WHAT THE TASK REQUIRES: Please summarize the thread on Stirling number bounds below in two sentences.

I have this question regarding the Stirling Numbers of the Second Kind, $S(n,r).$ the question is "Prove that $\binom{n}{k-1}\leq S(n, k)\leq \binom{n-1}{k-1}k^{n-k}.$
For the upper bound, I used induction and the recursive formula $S(n+1,k)=S(n,k-1)+kS(n,k)$. The inductive step gives $$ S(n+1,k)=S(n,k-1)+kS(n,k)\leq \binom{n-1}{k-2}(k-1)^{n-k+1}+\binom{n-1}{k-1}k^{n-k+1} $$ and then used the equality $\binom{n-1}{k-2}+\binom{n-1}{k-1}=\binom{n}{k-1}$ to get the desired $S(n+1,k)\leq \binom{n}{k-1}k^{n+1-k}$.
However, I can't get the same to work for the lower bound... Maybe I'm just not seeing it right.
So my questions are...
a) Can the lower bound be proven this way?
b) Is there another way to prove both bounds? Is there some combinatorial argument I am not seeing?
c) Also. Why is combinatorics so hard. Why can't it behave nicely like other mathematics...
How about $$S(n+1,k)=S(n,k-1)+kS(n,k)\ge S(n,k-1)+S(n,k)\ge\binom{n}{k-2} +\binom{n}{k-1}=\binom{n+1}{k-1}?$$

DATA EXCERPTS:
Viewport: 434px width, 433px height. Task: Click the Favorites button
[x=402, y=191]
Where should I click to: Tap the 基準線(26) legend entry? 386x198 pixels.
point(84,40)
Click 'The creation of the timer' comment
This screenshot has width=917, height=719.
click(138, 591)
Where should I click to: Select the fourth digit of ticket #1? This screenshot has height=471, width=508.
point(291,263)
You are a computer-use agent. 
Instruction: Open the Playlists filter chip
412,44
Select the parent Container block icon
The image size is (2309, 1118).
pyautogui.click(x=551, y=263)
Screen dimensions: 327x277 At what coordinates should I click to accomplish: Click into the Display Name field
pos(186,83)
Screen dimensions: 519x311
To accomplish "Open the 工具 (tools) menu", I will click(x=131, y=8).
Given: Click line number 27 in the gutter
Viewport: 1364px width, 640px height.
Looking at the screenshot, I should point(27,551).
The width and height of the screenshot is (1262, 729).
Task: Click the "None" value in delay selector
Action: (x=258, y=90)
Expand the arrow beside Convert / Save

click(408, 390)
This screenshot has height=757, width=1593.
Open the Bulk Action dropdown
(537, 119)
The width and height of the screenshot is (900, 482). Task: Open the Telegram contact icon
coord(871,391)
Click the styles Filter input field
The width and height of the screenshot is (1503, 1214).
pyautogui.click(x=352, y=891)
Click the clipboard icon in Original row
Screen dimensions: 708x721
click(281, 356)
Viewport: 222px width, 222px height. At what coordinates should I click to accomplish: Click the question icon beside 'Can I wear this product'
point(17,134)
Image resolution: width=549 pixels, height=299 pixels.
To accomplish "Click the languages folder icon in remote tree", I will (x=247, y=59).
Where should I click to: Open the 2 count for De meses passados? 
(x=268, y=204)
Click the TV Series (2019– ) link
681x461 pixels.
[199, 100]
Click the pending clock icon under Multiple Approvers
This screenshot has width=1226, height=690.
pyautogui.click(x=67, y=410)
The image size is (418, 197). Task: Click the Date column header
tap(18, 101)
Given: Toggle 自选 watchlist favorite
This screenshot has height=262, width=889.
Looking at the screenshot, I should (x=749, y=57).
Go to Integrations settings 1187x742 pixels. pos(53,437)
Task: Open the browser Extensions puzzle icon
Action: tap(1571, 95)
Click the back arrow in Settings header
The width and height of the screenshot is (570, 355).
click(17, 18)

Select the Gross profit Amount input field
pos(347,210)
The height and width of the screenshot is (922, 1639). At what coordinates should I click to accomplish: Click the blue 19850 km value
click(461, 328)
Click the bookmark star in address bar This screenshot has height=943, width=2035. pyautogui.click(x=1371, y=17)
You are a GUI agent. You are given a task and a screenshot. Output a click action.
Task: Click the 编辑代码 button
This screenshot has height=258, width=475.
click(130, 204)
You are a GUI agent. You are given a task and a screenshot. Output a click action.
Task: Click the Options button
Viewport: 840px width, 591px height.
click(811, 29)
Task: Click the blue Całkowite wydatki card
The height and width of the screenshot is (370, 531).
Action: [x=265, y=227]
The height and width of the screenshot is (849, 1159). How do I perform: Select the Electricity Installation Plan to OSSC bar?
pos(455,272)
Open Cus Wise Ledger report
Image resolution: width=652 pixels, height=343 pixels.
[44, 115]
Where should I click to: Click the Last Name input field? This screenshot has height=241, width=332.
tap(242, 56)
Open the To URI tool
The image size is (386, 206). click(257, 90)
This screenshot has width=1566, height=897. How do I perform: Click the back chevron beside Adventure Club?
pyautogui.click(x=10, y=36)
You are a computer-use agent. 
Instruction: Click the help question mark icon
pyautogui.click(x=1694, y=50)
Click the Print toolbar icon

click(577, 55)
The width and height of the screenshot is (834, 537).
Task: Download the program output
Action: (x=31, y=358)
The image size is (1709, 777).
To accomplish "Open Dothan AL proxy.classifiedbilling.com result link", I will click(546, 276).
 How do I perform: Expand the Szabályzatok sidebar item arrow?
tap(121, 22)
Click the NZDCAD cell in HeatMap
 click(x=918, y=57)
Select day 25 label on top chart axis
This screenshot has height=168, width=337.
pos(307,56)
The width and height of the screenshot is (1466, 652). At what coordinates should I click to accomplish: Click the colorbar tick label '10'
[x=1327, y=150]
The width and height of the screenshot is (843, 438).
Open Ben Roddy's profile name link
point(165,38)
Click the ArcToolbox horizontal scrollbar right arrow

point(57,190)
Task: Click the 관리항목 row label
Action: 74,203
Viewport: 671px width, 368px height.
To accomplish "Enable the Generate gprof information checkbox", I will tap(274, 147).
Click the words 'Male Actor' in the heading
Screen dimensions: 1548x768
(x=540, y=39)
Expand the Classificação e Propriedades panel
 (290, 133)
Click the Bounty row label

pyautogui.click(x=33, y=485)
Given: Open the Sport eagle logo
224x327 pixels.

COMPLETED EXERCISE: A poster asks how to prove that S(n,k) for Stirling numbers of the second kind lies between the binomial coefficient (n choose k−1) and (n−1 choose k−1)·k^(n−k), reports proving the upper bound by induction using the recursion S(n+1,k)=S(n,k−1)+kS(n,k) and the identity (n−1 choose k−2)+(n−1 choose k−1)=(n choose k−1), and asks whether the lower bound can be done the same way or by a combinatorial argument. A reply proposes that it can: since kS(n,k) is at least S(n,k), the recursion gives S(n+1,k) at least (n choose k−2)+(n choose k−1), which equals (n+1 choose k−1).